The theme: BLACKNESS.  Submission period: February 1, 2011 - June 1, 2011.

Grand prize: $1000, plus publication in Fiction International for the prize-winner and two runners-up.

Final judge: Harold Jaffe, editor-in-chief, Fiction International.


Submit at Submishmash

Saturday, April 9, 2011

Hal's readings

Hal is giving a reading next week at SDSU and in San Francisco. He will be reading some (not many) 50- or 100-word stories from a very recent volume called Induced Coma, an extension and variation of his volume Anti-Twitter which was published in 2010.

"In Anti-Twitter I adhered strictly to 50-word stories. In Induced Coma it is either 50 or 100 words. Most of the stories are found texts which I’ve altered or turned -- to tease out subtexts and contradictions."

Then he will read a number of short narratives from Paris 60, a sort of journal-slash-travel log he kept when he was in Paris in 2008 to greet the translation into French of one of his earlier books.

Paris 60 is based very loosely on Paris Spleen, a series of prose poems by Baudelaire published posthumously in 1869. The “60” in Paris 60 refers to 60 days, one entry per day.

The Green Arcade
1680 Market Street @ Gough
San Francisco CA 94102

SDSU's Living Writing series
Love Library
San Diego State University

Monday, February 21, 2011

About Fiction International's Writing Contest

For over 40 years, Fiction International has published writers just like you -- intelligent, far-thinking, politically progressive, and stylistically innovative. We continue the tradition by giving away more than $1,000 in cash and publication in Fiction International to one deserving writer and publication (but not cash) to two others!

Deadline: June 1, 2011. Winners will be announced Fall, 2011.
Entry fee: $15.
Theme: BLACKNESS. The meaning of the theme is entirely up to you. Please do not submit any text not related to the theme.
To enter the Writing Contest, submit here.


PRIZES:

Grand Prize: $1,000 cash and publication in Fiction International. Two Honorable Mentions: Publication in Fiction International.


RULES:

You may enter as many manuscripts as you like.

We will only accept entries which are fiction, non-fiction, and indeterminant prose. No poetry will be accepted.

Enter online at Submishmash.

Your entry must be original, in English, and not previously published or accepted by any other publisher or producer at the time of submission.

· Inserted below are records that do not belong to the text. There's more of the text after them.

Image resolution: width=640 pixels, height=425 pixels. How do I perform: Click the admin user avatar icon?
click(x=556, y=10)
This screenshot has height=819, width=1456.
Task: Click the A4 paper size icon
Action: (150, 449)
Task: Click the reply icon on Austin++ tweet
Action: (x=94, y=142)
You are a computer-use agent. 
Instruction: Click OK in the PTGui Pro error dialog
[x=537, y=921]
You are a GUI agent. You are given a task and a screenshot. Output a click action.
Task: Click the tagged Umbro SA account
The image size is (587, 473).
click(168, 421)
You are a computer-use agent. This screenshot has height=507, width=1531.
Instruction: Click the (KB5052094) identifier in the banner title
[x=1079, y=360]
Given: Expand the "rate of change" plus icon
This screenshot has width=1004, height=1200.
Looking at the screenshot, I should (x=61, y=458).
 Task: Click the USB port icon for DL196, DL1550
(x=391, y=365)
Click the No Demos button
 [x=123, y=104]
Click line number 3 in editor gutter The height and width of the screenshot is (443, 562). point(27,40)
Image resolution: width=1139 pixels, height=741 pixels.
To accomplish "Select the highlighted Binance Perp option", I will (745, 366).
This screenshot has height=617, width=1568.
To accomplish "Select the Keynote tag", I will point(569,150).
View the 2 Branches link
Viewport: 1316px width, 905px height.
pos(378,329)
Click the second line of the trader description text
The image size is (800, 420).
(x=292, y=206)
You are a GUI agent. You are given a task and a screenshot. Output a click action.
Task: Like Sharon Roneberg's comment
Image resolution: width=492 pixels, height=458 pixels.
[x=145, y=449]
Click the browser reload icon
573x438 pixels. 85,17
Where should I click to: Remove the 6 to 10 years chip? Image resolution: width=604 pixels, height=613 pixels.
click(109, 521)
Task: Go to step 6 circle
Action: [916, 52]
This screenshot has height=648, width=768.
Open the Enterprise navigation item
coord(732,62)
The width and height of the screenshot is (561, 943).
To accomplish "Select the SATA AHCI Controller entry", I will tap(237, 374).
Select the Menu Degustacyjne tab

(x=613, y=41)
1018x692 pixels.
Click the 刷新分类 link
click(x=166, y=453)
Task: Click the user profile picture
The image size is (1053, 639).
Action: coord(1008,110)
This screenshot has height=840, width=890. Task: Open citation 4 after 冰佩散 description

We have set a wordcount limit of 2000 (approximately). Although we won't adhere to a strict word limit, any manuscript that egregiously exceeds the limit of 2000 will be disqualified.

JUDGING & NOTIFICATION:

Every entry will be read and evaluated by the judges. The top 20 entries (finalists) will be read by FI's Editor-in-Chief Harold Jaffe. The First Prize and Honorable Mentions will be selected from among the 20 finalist entries.

QUESTIONS?

Q: Is it okay to have illustration or pictures accompanying my submission?
A: Yes. Providing the artwork is original to you, submission of artwork as part of an entry will be accepted as long as it is part of a text and is not intended to substitute for text.

Q: If there is a word count, how many words am I allowed?
A: Approximately 2000.

Q: Are pen names allowed?
A: Pen names are fine. Write your pen name on all forms etc. so there is no mistakes on credits. Please be advised that we only need your real name if you are chosen as a winner (in order to issue prizes).

Q: What if I am not a U.S. resident?
A: Since we are named Fiction International, we encourage non-U.S. residents. All entry fees are due in U.S. Dollars.

Q: Is there an age limit for entrants?
A: No.

Q: Are there are any other limitations for entrants?
A: There are two limitations: (1) Because FI's editorial staff is also also judging the contest, staff and family members are not allowed to enter. (2) Because the contest is intended to encourage new writers, the contest is limited to writers who have published two books or fewer.

Q: What if I wanted to submit only part of my novel into the competition (to stay with in the maximum number of words)?
A: If you submit a portion of a novel, please understand that it will be judged as a complete story, not part of another work, so it needs to a complete story in and of itself.

Q: When will winners be notified?
A: Winners will be notified by email in Fall, 2011.

For additional questions, email Editor Harold Jaffe (hjaffe@mail.sdsu.edu).

PRIVACY PROMISE:

In order to protect your privacy, we will not make our customer list available outside San Diego State University.

TO ENTER:

To submit your entry online, visit our secure online entry form.

Friday, January 28, 2011

Blackness. And Publication. What more can you ask for?

Fiction International is hosting a fiction (prose) writing contest in Spring 2011. The contest is intended to expose new talent to a critical audience of discerning, literary readers, and is limited to writers who have no more than two published books.

The theme is BLACKNESS (FI always has a theme), and there's a 2000 word limit for entries. The submission period is: February 1, 2011 - June 1, 2011.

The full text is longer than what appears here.